«Les victimes d’actes criminels et leurs proches doivent être soutenus»
«Les victimes d’actes criminels et leurs proches doivent être soutenus pour traverser cette épreuve! Nous demandons au Comité permanent de la justice d’étudier la proposition d’une Charte des droits fondamentaux pour les victimes d’actes criminels», a déclaré André Bellavance, député de Richmond-Arthabaska et porte-parole du Bloc Québécois en matière d’Agriculture et Agroalimentaire.
Le Bloc Québécois estime que les élus doivent se pencher au plus vite sur la proposition d’une Charte des droits fondamentaux pour les victimes d’actes criminels soumise par Pierre-Hugues Boisvenu, président de l’Association des familles de personnes assassinées ou disparues.
«Le Comité devra entendre des témoins afin de départager le rôle des divers gouvernements, la portée de l’accès à l’information pour les victimes et la compatibilité des principes proposés avec le fonctionnement de l’appareil judiciaire», a expliqué André Bellavance.

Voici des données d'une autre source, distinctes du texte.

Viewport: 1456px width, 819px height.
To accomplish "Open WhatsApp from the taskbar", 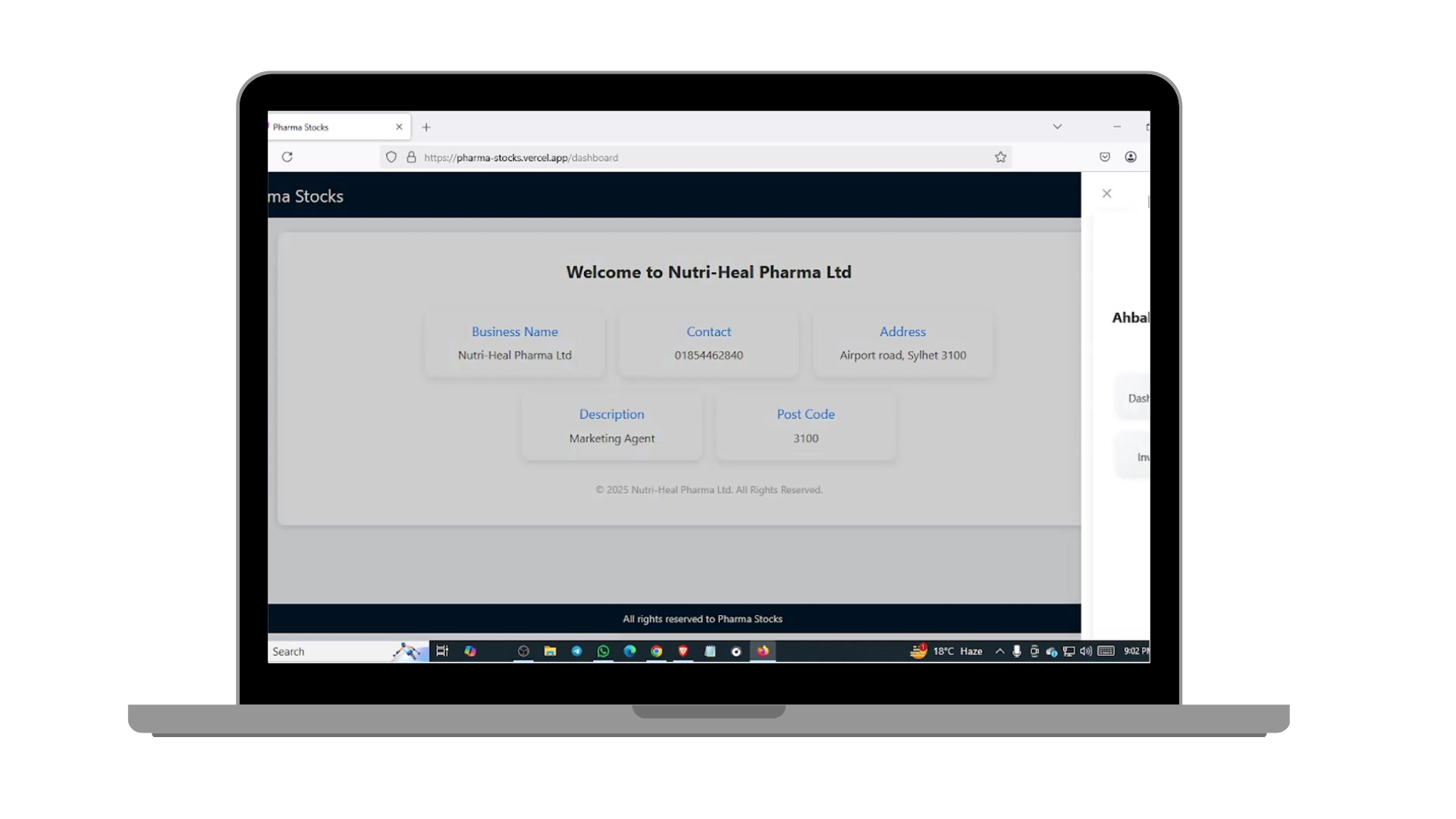I will point(603,651).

Le député de Richmond-Arthabaska a rappelé que le Bloc Québécois avait aussi déposé récemment la motion M-468 à la Chambre des communes afin de permettre aux personnes victimes d’actes criminels ou leurs proches de toucher des prestations d’assurance-emploi.
«C’est une chose de permettre aux personnes de maintenir leur lien d’emploi, mais s’ils n’ont plus de revenus pour subvenir aux besoins des autres membres de la famille, le résultat sera le même, ils seront contraints de revenir au travail rapidement pour des considérations économiques plutôt que pour des considérations de lien d’emploi», a-t-il soutenu.
«Trop souvent laissés à eux-mêmes, les familles et les proches des victimes d’actes criminels ne bénéficient pratiquement d’aucune attention de la part des gouvernements. C’est pourquoi nous croyons qu’il est de notre devoir d’étudier toutes les avenues pour que le gouvernement leur apporte un soutien», a conclu André Bellavance.